Sleep (n) : asyncio.sleep(n) : asyncio: sleep(n) : sleep(n) : sleep(n) : sleep(n) : sleep(n) : sleep(n) : sleep(n) : sleep(n) : sleep(n) : sleep(n) : sleep(n) : sleep(n) : sleep(n) : sleep(n) : sleep(n)
func = asyncio.sleep(2)
print(isinstance(func, Future)) # False
print(isinstance(func, Coroutine)) # True
Copy the codeAlso, learn how to create Future objects and otherwise validate them. Task is a subclass of Future, so we create a Task object.
import asyncio
from asyncio.futures import Future
async def hello(name):
await asyncio.sleep(2)
print('Hello, ', name)
coroutine = hello("World")
Convert coroutine to task
task = asyncio.ensure_future(coroutine)
print(isinstance(task, Future)) # True
Copy the codeOkay, now, let’s verify.
Bind the callback function
The asynchronous I/O implementation principle is to suspend the I/O at the high I/O level and continue the EXECUTION after the I/O is complete. Most of the time, our subsequent code execution depends on the return value of the IO, which requires callbacks.

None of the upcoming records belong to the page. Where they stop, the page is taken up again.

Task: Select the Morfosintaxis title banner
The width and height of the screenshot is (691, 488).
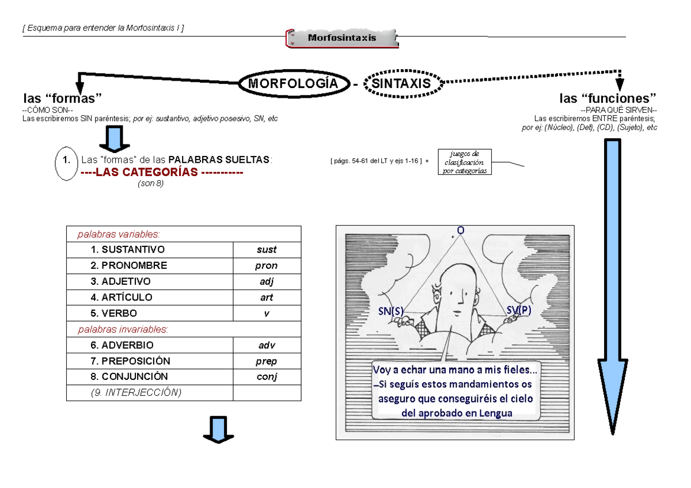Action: pyautogui.click(x=341, y=38)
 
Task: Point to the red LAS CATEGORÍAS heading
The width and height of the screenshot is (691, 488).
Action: pyautogui.click(x=162, y=172)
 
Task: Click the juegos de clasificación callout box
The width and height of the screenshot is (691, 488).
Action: pyautogui.click(x=465, y=162)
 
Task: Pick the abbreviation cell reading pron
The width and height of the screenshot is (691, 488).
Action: pyautogui.click(x=267, y=266)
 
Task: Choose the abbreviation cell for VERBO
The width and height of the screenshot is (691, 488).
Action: pyautogui.click(x=267, y=314)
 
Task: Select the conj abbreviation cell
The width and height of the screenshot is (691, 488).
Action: pyautogui.click(x=267, y=377)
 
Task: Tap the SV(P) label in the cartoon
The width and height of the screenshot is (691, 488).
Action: pyautogui.click(x=519, y=310)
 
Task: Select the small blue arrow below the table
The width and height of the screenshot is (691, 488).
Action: pyautogui.click(x=219, y=430)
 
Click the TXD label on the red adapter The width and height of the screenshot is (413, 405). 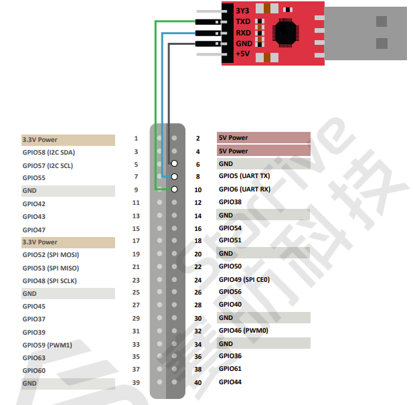pyautogui.click(x=243, y=22)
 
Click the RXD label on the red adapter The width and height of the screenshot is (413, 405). pyautogui.click(x=243, y=33)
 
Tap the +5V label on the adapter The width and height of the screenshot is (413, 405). pyautogui.click(x=243, y=54)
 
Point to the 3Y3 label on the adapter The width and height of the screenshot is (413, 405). pyautogui.click(x=242, y=11)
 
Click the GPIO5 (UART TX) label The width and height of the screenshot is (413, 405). pyautogui.click(x=244, y=177)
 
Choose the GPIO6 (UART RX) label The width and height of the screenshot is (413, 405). pyautogui.click(x=244, y=189)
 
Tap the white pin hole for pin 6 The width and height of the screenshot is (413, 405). pyautogui.click(x=174, y=164)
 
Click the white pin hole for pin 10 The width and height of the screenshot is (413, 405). pyautogui.click(x=174, y=189)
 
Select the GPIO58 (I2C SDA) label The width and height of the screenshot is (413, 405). pyautogui.click(x=48, y=153)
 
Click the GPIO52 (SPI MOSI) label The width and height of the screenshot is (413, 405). pyautogui.click(x=51, y=255)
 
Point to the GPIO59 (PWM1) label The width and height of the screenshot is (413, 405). pyautogui.click(x=47, y=345)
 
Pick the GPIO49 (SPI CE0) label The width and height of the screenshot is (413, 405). pyautogui.click(x=244, y=280)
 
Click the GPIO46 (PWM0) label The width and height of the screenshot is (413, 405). pyautogui.click(x=244, y=331)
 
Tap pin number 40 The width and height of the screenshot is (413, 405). pyautogui.click(x=197, y=383)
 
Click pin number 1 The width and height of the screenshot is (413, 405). pyautogui.click(x=136, y=139)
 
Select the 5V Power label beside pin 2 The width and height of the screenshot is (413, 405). pyautogui.click(x=234, y=139)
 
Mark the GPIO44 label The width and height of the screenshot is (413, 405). pyautogui.click(x=230, y=382)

There are two kinds of callback implementations. One is the synchronous programming callback that most programmers like. This requires that we have a way to get the return value of the await of the coroutine.
import asyncio
import time
async def _sleep(x):
time.sleep(2)
return 'Pause {} seconds! '.format(x)
coroutine = _sleep(2)
loop = asyncio.get_event_loop()
task = asyncio.ensure_future(coroutine)
loop.run_until_complete(task)
# task.result() returns the result
print('Return result: {}'.format(task.result()))
Copy the codeThe output
Return result: Pause for 2 seconds!
Copy the codeThe other way is through asyncio’s built-in add callback function.
import time
import asyncio
async def _sleep(x):
time.sleep(2)
return 'Pause {} seconds! '.format(x)
def callback(future):
print('Here is the callback function that returns:', future.result())
coroutine = _sleep(2)
loop = asyncio.get_event_loop()
task = asyncio.ensure_future(coroutine)
Add a callback function
task.add_done_callback(callback)
loop.run_until_complete(task)
Copy the codeThe output
Here is the callback function that returns the result: paused2Seconds!
Copy the codeAnd that’s the same thing as above.